BR-Intendantin Katja Wildermuth stimmte ihm zu, betonte jedoch, dass Amazon und die YouTube-Muttergesellschaft Google schon jetzt eine enorme Marktmacht hätten. Wichtig für das Mediensystem sei es aber auch, dass es noch unterscheidbare Anbieter und Inhalte geben müsse. Die öffentlich-rechtlichen Programmanbieter hätten den Auftrag, zur demokratischen Meinungsbildung beizutragen, und deshalb sei man natürlich auch überall da, wo diese stattfinde, also auch auf YouTube. Doch der Absender der Inhalte müsse weiter erkennbar sein.

Christoph Schneider betonte, sein Ziel sei es, dass Amazon die „One-Stopp-Destination“ in Deutschland werden soll. Deshalb sei jetzt auch RTL+ mit seinen Inhalten dort vertreten, ebenso wie WOW, das Angebot von Sky. Elke Walthelm von Sky sagte: „Bundles sind einfach eine wichtige Vermarktungsstrategie“, auch wenn es natürlich schöner sei, wenn die Kunden direkt ein Abo bei Sky abschlössen. YouTube wiederum sei für den Bezahl-TV-Anbieter vor allem eine Promo-Möglichkeit, um größere Zielgruppen zu erreichen.

Nach Angaben von Katja Wildermuth investiert die ARD pro Jahr 860 Millionen Euro in den Produktionsstandort Deutschland. Die anderen Podiumsteilnehmer wollten auf Nachfrage keine konkreteren Zahlen nennen, gaben aber zu, dass sie niedriger seien. YouTube-Manager Briese verwies darauf, dass durch sein Unternehmen rund 28.000 Arbeitsplätze in Deutschland entstanden seien, und Henrik Pabst räumte ein, dass seine Sendergruppe rund eine Milliarde Euro investiere – eine Zahl, die er aber nicht spezifizierte. Der Markt befinde sich in einer Phase der „radikalen Konsolidierung“, sodass es dringend geboten sei, die Produktionskosten zu senken. Hier könne und müsse KI helfen. Vor diesem Hintergrund sei zum Beispiel auch die Zusammenarbeit mit Amazon bei der Produktion von „Der letzte Bulle“ zu sehen.

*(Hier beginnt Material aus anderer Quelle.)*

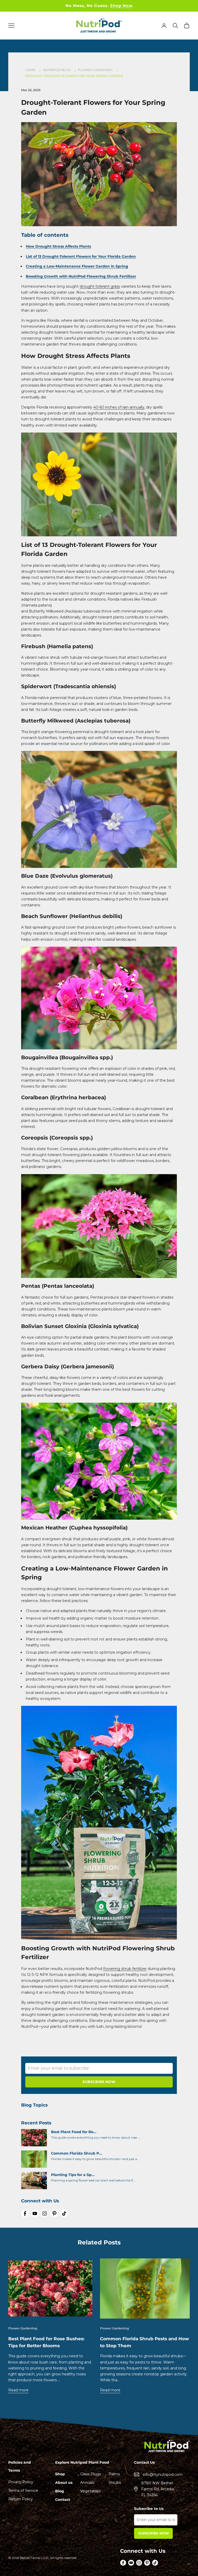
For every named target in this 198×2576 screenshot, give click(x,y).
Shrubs (115, 2482)
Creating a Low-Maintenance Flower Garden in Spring (77, 266)
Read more (18, 2390)
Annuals (87, 2482)
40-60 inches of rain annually (118, 407)
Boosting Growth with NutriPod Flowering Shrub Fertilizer (81, 276)
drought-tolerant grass (100, 286)
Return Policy (20, 2499)
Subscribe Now (153, 2533)
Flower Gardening (95, 70)
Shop (60, 2474)
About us (63, 2482)
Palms (114, 2474)
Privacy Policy (20, 2482)
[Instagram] (44, 2213)
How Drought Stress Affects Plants (58, 246)
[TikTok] (64, 2213)
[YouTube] (35, 2213)
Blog (59, 2491)
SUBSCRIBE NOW (99, 2081)
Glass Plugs (90, 2474)
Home (30, 70)
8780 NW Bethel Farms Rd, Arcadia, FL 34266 (158, 2489)
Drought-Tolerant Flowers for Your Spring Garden (74, 76)
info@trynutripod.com (163, 2474)
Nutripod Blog (57, 70)
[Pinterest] (54, 2213)
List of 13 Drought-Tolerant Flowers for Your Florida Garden (81, 256)
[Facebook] (25, 2213)
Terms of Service (23, 2490)
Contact (62, 2499)
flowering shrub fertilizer (125, 1968)
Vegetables (90, 2491)
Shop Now (121, 5)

Christoph Schneider, Country Director von Prime Video in Deutschland und Österreich, ergänzte, dass es nicht nur darum gehe, die Kosten auf mehrere Schultern zu verlagern, sondern auch um mehr Reichweite durch eine Kooperation zu erreichen. Das führe dann zu mehr Staffeln in hoher Qualität.